Um einen erneuten Anstieg der Neuinfektionen zu verhindern, sollte auf persönliche Kontakte verzichtet werden, so Anschober.

Das dachte sich vor einem Jahr niemand: Wir feiern bereits das zweite Mal in Folge das Osterfest im Lockdown: Traditionen müssen erneut Pandemie-Maßnahmen weichen. Gesundheitsminister Anschober appelliert vor den Feiertagen an alle Österreicher, bei der Bekämpfung der Pandemie mitzuhelfen und auf persönliche Kontakte zu verzichten. „Wir alle können in dieser gefährlichsten Phase der Pandemie ein Teil der Lösung werden. Durch unser Verhalten, durch die Einhaltung der Maßnahmen, durch eine massive Verringerung unserer Kontakte, durch Mindestabstand, FFP2-Maske und Testungen. Wer dies konsequent macht, schützt sich und die ganze Gesellschaft.", so Anschober.
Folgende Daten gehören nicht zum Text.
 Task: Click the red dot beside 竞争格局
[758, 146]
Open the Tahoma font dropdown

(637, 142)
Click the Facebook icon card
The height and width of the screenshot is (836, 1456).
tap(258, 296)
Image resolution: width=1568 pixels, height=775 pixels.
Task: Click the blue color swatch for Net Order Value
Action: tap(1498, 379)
Konkret fordert der Gesundheitsminister 5 Punkte:

  1. Die Osterruhe in Ostösterreich konsequent einzuhalten
  2. Auch in den restlichen Bundesländern die Kontakte in den nächsten Tagen drastisch zu verringern, die nächtliche Ausgangsregelung einzuhalten, Mindestabstand, FFP2-Maske und das Testen konsequent umzusetzen und in den Risikobezirken mit einer Inzidenz über 400 die Zusatzmaßnahmen konsequent zu verwirklichen.
  3. Auf Osterreisen zu verzichten.
  4. Riskante Sportarten und Risikoverhalten im Autoverkehr zu vermeiden, um eine Auslastung der Intensivstationen zu verhindern.
  5. Diesmal zu Ostern möglichst viele Kontakte auf Skype, Video und Telefon verlegen.